Quando a Disney adquiriu em 2011 por 4 bilhões de dólares a Lucasfilm e arrematou no pacote a franquia “Star Wars“, ela sabia que, por trás do promissor negócio havia uma batata mais quente que sabre de luz. Saga que cunhou o termo blockbuster, catapultou seu criador George Lucas ao panteão de tycoons de Hollywood e síntese suprema da indústria cultural, a cinessérie ainda arrebata hordas de fãs – para os quais os preceitos jedi são tratados como religião –, renovando o público geração após geração. Desagradar esse fabuloso contingente de plateia seria dar um tiro no pé, jogando no ralo não apenas a enorme quantia gasta na compra da produtora, mas os milhões equivalentes aos custos de lançamento e produção de “Star Wars: Episódio VII – O Despertar da Força” (Star Wars: The Force Awakens, 2015), já em cartaz nos cinemas do mundo inteiro.

“Star Wars: Episódio VII – O Despertar da Força”: com novos personagens e o retorno de Han Solo (Harrison Ford), Leia Organa (Carrie Fisher) e Mark Hamill (Luke Skywalker), 7º longa da franquia “Star Wars” injeta gás na maior saga da história de Hollywood (Foto: Divulgação)
Escolada com os fracassos de “John Carter: Entre Dois Mundos” (Jonh Carter, 2012), “O Cavaleiro Solitário” (The Lone Ranger, 2013) e “Tomorrowland: Um Lugar Onde Nada é Impossível” (Tomorrowland, 2015) e amparada pela expertise de “Piratas do Caribe“ (quatro filmes com receita de mais de 1,2 bilhões de dólares só nas bilheterias, com o 5º filme já previsto para 2017), a Disney se mostra afiada nessa ousada empreitada, com números proporcionais à maldade contida no coração de Darth Vader: só no primeiro dia de exibição nos Estados Unidos (esta última sexta-feira, 18/12), foram US$ 120,5 milhões amealhados nas salas de exibição, um recorde intergaláctico, assim como os US$ 57 milhões de venda de ingressos nas pré-estreias de quinta, incluídos dentro deste extraordinário montante de kick off.

“Piratas do Caribe”: série que caminha para o 5º longa-metragem consolidou a expertise da Disney na produção de sagas, o que pode ser atestado em “Star Wars: Episódio VII – O Despertar da Força” (Foto: Divulgação)

[Entradas de dados coletados]

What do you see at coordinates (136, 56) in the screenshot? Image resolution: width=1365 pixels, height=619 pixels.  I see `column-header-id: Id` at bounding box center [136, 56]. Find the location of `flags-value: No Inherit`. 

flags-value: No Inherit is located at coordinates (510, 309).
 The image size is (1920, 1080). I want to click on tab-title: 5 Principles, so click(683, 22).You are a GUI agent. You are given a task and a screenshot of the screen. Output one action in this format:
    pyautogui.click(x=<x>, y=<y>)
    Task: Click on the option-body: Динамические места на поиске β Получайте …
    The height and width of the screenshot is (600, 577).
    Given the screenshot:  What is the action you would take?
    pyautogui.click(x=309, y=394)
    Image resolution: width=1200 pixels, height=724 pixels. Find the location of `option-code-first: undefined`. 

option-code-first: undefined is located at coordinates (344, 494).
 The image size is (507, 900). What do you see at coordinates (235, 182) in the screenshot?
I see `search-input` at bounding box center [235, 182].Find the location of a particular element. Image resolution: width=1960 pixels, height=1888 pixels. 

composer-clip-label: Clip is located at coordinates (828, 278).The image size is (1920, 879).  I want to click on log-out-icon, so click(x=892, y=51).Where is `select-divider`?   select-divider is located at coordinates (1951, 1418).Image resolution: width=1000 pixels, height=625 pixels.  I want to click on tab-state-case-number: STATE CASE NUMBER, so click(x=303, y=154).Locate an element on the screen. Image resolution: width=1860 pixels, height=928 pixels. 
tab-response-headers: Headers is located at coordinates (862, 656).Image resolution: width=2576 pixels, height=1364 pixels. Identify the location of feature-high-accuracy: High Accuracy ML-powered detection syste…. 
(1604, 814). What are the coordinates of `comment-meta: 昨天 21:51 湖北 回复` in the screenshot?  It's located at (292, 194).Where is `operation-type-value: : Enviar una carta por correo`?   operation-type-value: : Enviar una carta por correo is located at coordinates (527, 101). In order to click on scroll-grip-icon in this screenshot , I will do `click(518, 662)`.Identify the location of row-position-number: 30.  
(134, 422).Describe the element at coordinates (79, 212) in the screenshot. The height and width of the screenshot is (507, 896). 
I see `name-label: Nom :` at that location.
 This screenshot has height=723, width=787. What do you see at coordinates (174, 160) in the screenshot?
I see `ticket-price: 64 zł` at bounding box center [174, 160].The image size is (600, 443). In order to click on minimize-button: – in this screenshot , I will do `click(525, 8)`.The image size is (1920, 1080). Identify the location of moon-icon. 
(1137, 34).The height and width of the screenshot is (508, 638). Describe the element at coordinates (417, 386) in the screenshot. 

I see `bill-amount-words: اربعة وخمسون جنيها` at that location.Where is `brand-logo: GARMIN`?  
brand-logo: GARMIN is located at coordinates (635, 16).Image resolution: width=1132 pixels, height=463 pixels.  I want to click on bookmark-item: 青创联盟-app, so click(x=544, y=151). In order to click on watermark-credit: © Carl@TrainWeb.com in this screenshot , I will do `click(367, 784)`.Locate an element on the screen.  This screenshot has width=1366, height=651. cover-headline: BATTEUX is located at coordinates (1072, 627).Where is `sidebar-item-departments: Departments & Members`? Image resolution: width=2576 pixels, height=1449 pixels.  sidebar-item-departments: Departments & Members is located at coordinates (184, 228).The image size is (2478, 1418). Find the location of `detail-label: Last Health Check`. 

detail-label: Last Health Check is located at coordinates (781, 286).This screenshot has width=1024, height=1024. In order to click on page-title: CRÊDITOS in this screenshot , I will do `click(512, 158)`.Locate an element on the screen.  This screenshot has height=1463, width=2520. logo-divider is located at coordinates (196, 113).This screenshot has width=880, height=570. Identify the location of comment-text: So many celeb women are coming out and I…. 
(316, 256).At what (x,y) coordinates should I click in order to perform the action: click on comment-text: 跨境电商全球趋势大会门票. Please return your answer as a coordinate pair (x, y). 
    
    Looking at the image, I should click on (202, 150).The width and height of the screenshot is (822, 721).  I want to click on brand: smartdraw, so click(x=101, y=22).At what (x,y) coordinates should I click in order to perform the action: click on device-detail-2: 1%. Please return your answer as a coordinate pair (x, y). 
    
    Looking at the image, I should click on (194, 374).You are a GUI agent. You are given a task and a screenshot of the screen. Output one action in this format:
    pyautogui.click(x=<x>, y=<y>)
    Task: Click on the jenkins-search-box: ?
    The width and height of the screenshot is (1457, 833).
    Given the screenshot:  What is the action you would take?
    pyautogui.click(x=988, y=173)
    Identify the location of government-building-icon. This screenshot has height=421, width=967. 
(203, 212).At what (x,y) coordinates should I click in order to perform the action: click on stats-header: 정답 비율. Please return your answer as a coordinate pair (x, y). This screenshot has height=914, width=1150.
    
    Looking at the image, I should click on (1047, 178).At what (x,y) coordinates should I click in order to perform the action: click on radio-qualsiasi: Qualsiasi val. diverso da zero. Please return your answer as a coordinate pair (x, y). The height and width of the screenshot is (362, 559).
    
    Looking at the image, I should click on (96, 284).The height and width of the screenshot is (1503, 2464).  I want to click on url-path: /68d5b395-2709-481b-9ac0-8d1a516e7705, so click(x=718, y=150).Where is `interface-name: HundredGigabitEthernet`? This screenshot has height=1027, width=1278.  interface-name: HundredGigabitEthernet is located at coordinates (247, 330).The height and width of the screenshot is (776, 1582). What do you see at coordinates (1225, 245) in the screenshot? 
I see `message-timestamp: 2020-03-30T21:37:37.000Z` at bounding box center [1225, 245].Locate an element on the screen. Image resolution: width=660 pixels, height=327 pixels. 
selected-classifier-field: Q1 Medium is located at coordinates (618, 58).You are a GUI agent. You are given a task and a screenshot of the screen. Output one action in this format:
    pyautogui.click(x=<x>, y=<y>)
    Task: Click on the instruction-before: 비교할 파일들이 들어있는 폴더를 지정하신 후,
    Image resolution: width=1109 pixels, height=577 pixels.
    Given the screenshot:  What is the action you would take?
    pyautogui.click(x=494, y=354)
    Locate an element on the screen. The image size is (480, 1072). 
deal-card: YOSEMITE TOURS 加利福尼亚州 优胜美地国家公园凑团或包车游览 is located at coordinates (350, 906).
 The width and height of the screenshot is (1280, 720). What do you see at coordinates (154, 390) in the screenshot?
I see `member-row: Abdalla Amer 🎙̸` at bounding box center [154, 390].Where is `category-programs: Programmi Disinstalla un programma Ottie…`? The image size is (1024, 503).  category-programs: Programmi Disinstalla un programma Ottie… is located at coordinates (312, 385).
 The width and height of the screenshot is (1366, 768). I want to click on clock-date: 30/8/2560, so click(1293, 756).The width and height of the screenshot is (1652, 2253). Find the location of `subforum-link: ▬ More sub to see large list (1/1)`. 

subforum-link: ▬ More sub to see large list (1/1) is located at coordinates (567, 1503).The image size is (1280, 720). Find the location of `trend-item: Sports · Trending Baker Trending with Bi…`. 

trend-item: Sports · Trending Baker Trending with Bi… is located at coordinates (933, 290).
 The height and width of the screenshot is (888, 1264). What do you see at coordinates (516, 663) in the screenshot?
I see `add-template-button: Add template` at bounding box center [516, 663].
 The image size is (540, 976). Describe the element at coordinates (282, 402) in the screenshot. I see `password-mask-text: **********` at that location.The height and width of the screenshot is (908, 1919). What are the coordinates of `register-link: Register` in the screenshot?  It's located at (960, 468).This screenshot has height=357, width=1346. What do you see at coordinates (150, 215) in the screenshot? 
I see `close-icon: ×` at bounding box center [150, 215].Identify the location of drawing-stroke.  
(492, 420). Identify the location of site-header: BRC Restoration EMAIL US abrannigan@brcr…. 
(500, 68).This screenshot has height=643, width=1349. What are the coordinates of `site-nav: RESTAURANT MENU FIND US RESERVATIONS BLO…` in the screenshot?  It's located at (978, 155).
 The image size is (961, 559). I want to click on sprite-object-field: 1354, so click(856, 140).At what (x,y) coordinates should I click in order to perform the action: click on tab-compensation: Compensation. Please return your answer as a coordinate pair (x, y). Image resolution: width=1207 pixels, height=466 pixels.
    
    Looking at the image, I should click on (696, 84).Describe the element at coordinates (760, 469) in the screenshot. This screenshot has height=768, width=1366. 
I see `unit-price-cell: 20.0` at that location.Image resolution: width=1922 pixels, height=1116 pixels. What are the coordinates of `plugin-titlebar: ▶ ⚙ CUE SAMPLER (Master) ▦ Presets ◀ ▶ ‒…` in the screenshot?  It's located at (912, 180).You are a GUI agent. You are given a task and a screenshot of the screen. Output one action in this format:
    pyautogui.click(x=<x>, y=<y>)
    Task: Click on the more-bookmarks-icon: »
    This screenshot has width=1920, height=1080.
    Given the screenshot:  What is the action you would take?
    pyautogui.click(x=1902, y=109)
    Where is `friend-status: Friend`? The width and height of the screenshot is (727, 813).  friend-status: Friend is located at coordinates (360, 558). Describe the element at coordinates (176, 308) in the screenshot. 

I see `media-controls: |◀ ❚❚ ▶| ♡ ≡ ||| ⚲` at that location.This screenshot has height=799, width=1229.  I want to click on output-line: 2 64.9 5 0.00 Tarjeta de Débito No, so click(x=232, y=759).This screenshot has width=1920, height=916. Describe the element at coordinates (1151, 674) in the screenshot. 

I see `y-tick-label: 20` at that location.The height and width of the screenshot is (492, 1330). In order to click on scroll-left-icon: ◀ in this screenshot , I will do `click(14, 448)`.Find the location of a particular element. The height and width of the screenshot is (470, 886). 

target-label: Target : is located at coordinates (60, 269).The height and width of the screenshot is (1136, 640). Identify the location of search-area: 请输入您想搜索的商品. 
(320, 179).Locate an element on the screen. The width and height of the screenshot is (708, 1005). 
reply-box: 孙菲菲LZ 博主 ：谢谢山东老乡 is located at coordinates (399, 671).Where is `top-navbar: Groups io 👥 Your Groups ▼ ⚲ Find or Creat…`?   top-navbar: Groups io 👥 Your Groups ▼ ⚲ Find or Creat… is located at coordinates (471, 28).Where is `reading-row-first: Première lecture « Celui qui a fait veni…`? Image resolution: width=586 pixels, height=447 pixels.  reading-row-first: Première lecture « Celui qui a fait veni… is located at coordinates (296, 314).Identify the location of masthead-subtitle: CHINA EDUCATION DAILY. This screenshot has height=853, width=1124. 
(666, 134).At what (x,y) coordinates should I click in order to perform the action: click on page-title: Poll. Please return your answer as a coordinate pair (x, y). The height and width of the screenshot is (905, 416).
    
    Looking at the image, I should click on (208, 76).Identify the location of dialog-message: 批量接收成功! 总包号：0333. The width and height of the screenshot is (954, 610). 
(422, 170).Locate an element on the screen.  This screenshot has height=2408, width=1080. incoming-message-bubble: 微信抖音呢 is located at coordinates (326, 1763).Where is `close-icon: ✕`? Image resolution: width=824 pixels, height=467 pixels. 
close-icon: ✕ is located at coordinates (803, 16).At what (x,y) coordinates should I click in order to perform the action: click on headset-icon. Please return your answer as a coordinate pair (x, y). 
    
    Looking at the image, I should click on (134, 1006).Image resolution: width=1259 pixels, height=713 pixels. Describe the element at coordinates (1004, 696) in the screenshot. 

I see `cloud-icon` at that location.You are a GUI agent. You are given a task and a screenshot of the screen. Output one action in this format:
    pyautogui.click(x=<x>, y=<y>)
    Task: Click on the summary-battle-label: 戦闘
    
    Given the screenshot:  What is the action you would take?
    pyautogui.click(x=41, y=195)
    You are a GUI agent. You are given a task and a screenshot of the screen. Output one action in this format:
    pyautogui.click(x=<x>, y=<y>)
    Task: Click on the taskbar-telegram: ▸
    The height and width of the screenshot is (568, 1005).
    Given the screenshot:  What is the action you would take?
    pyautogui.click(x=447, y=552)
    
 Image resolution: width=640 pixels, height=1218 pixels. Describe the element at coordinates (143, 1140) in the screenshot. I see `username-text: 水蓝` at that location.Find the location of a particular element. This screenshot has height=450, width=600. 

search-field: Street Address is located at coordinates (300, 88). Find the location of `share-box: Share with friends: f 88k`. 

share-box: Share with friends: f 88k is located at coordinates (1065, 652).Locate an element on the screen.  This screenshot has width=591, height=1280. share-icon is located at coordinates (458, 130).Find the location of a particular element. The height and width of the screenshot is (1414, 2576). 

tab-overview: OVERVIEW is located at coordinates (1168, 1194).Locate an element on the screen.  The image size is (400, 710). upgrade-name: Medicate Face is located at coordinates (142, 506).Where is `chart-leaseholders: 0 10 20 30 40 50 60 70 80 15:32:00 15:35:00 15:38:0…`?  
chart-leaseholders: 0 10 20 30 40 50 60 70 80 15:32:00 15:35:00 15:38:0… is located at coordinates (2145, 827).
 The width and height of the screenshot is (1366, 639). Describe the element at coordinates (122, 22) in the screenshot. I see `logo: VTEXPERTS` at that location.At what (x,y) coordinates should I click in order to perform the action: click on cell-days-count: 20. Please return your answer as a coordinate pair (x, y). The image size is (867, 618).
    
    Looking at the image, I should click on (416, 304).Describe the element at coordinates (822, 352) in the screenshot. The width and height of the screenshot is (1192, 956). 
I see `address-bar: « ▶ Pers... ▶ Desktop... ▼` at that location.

(Conjunto de tarefas)
1) Como ficaria, em versão mais curta, o parágrafo do texto sobre Star Wars que começa com “Quando a Disney adquiriu”? Preserve os fatos principais.
2) Transcreva do texto sobre Star Wars o trecho que se abre com as palavras contendo “Escolada com os” e se fecha com “de kick off.”.
As entradas formam um material à parte, sem relação com o texto.

(Respostas do exercício)
1) Em 2011, a Disney comprou a Lucasfilm por 4 bilhões de dólares e levou junto a franquia “Star Wars”, ciente do risco envolvido. A saga cunhou o termo blockbuster e levou George Lucas ao panteão dos magnatas de Hollywood. Ainda hoje ela conquista multidões de fãs, geração após geração. Desagradar esse público significaria perder o valor da compra e também os milhões gastos na produção e no lançamento de “Star Wars: Episódio VII – O Despertar da Força” (2015), já em cartaz no mundo inteiro.

2)
Escolada com os fracassos de “John Carter: Entre Dois Mundos” (Jonh Carter, 2012), “O Cavaleiro Solitário” (The Lone Ranger, 2013) e “Tomorrowland: Um Lugar Onde Nada é Impossível” (Tomorrowland, 2015) e amparada pela expertise de “Piratas do Caribe“ (quatro filmes com receita de mais de 1,2 bilhões de dólares só nas bilheterias, com o 5º filme já previsto para 2017), a Disney se mostra afiada nessa ousada empreitada, com números proporcionais à maldade contida no coração de Darth Vader: só no primeiro dia de exibição nos Estados Unidos (esta última sexta-feira, 18/12), foram US$ 120,5 milhões amealhados nas salas de exibição, um recorde intergaláctico, assim como os US$ 57 milhões de venda de ingressos nas pré-estreias de quinta, incluídos dentro deste extraordinário montante de kick off.